→ Article:
5.6 Forecasting with regression

Recall that predictions of \(y\) can be obtained using equation (5.2), \[ \hat{y_t} = \hat\beta_{0} + \hat\beta_{1} x_{1,t} + \hat\beta_{2} x_{2,t} + \cdots + \hat\beta_{k} x_{k,t},\] which comprises the estimated coefficients and ignores the error in the regression equation. Plugging in the values of the predictor variables \(x_{1,t},\ldots,x_{k,t}\) for \(t=1,\ldots,T\) returned the fitted (training-sample) values of \(y\). What we are interested in here is forecasting future values of \(y\).

Ex-ante versus ex-post forecasts

When using regression models for time series data, we need to distinguish between the different types of forecasts that can be produced, depending on what is assumed to be known when the forecasts are computed.

Ex ante forecasts are those that are made using only the information that is available in advance. For example, ex-ante forecasts for the percentage change in US consumption for quarters following the end of the sample, should only use information that was available up to and including 2016 Q3. These are genuine forecasts, made in advance using whatever information is available at the time. Therefore in order to generate ex-ante forecasts, the model requires future values (forecasts) of the predictors. To obtain these we can use one of the simple methods introduced in Section 3.1 or more sophisticated pure time series approaches that follow in Chapters 7 and 8. Alternatively, forecasts from some other source, such as a government agency, may be available and can be used.

Ex post forecasts are those that are made using later information on the predictors. For example, ex post forecasts of consumption may use the actual observations of the predictors, once these have been observed. These are not genuine forecasts, but are useful for studying the behaviour of forecasting models.

The model from which ex-post forecasts are produced should not be estimated using data from the forecast period. That is, ex-post forecasts can assume knowledge of the predictor variables (the \(x\) variables), but should not assume knowledge of the data that are to be forecast (the \(y\) variable).

A comparative evaluation of ex-ante forecasts and ex-post forecasts can help to separate out the sources of forecast uncertainty. This will show whether forecast errors have arisen due to poor forecasts of the predictor or due to a poor forecasting model.

Example: Australian quarterly beer production

Normally, we cannot use actual future values of the predictor variables when producing ex-ante forecasts because their values will not be known in advance. However, the special predictors introduced in Section 5.3 are all known in advance, as they are based on calendar variables (e.g., seasonal dummy variables or public holiday indicators) or deterministic functions of time (e.g. time trend). In such cases, there is no difference between ex ante and ex post forecasts.

→ Stated problem:
Return the part of the forecasting with regression text that begins at the words "The model from" and stops after "poor forecasting model.", copied word for word.

→ Available data:

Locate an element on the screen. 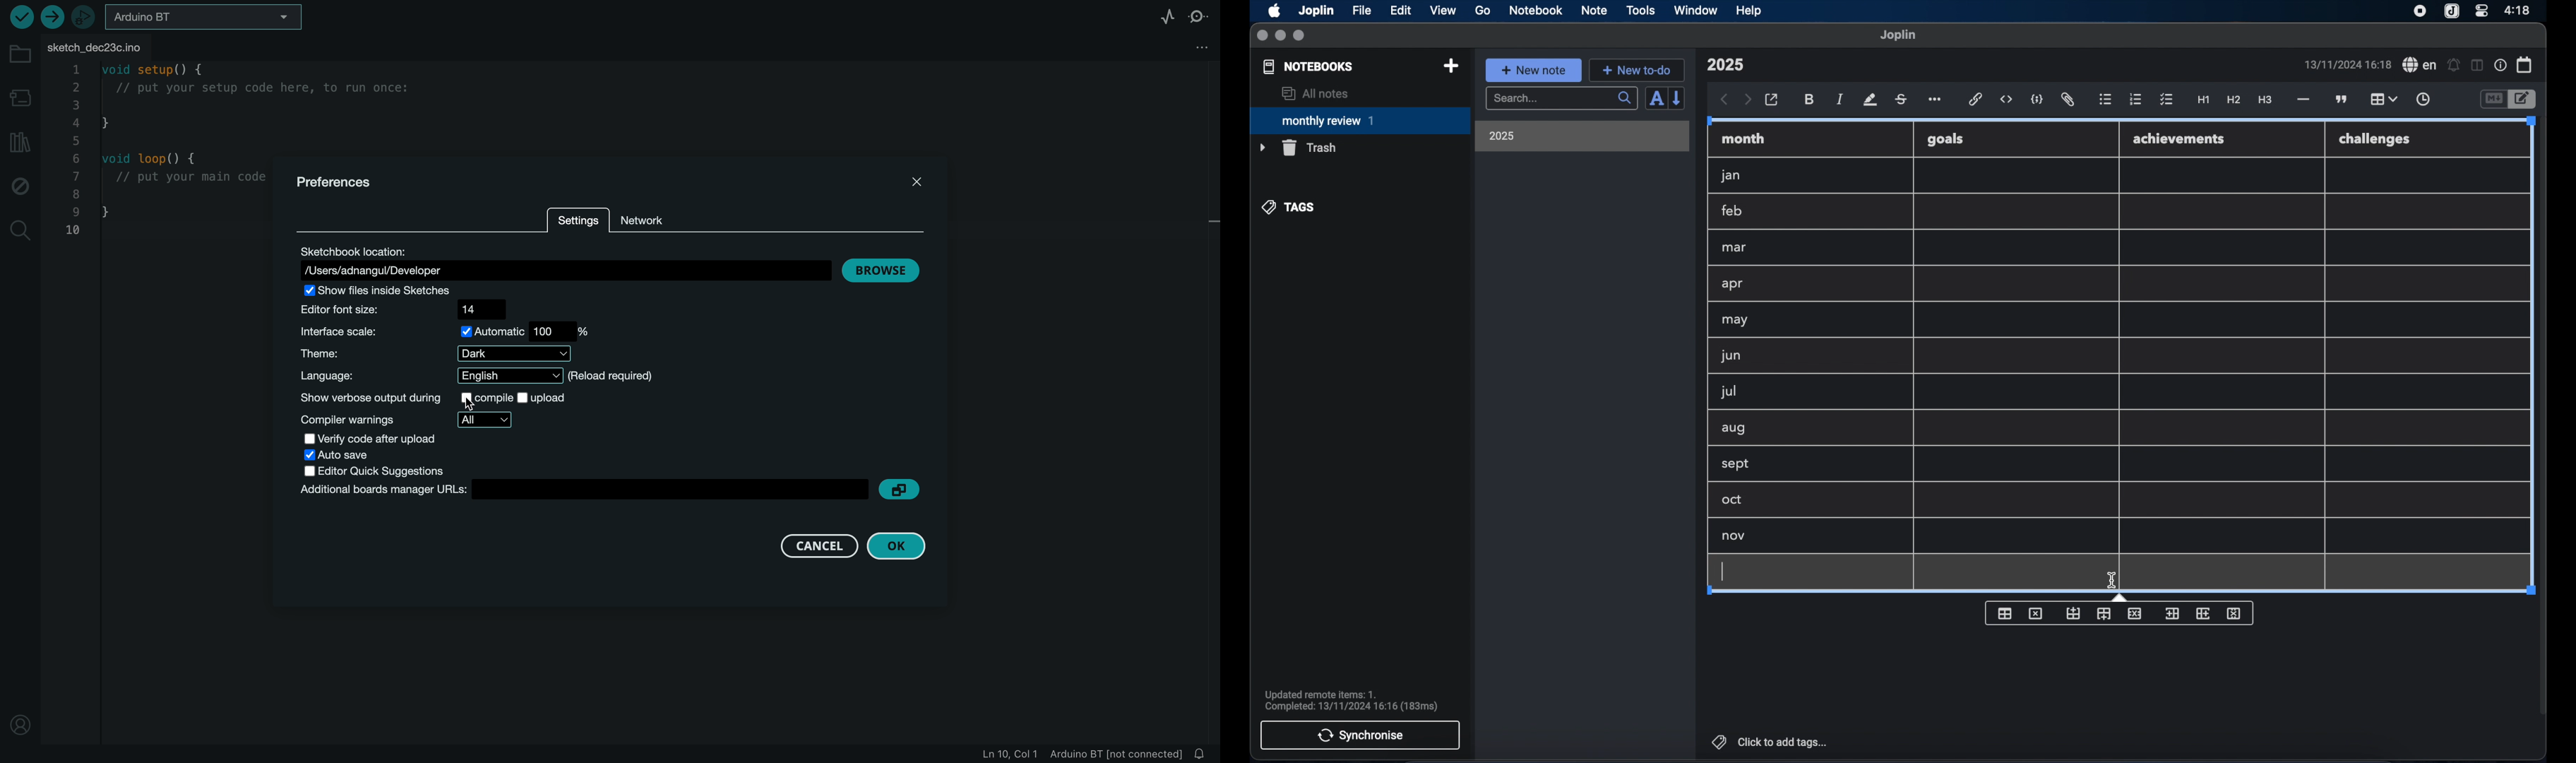  jan is located at coordinates (1731, 176).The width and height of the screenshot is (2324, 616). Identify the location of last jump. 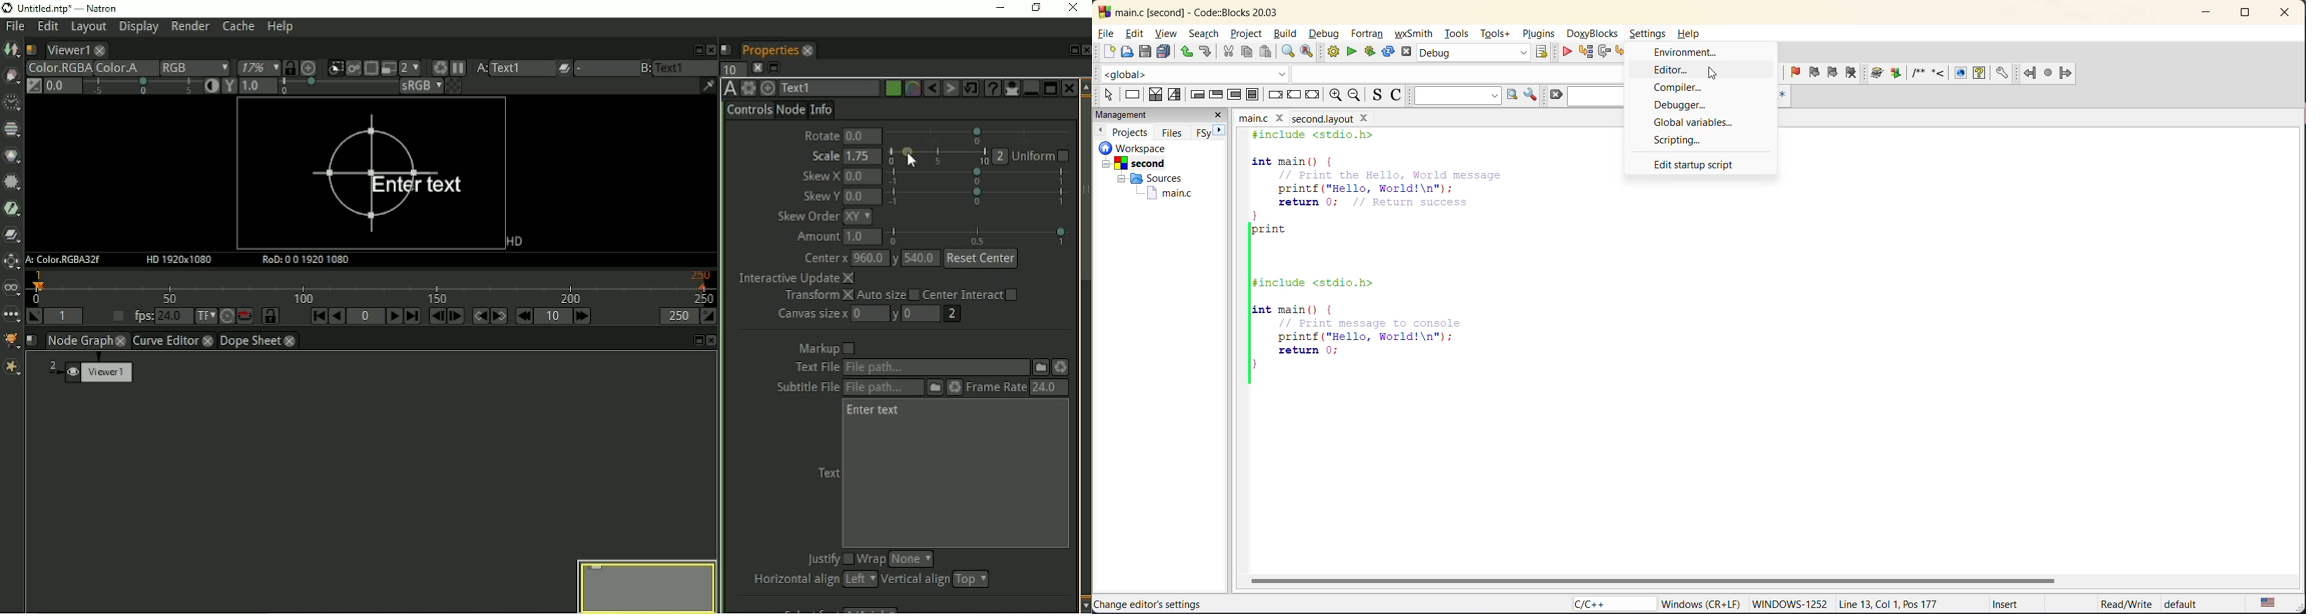
(2050, 73).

→ Solution below:
The model from which ex-post forecasts are produced should not be estimated using data from the forecast period. That is, ex-post forecasts can assume knowledge of the predictor variables (the \(x\) variables), but should not assume knowledge of the data that are to be forecast (the \(y\) variable).

A comparative evaluation of ex-ante forecasts and ex-post forecasts can help to separate out the sources of forecast uncertainty. This will show whether forecast errors have arisen due to poor forecasts of the predictor or due to a poor forecasting model.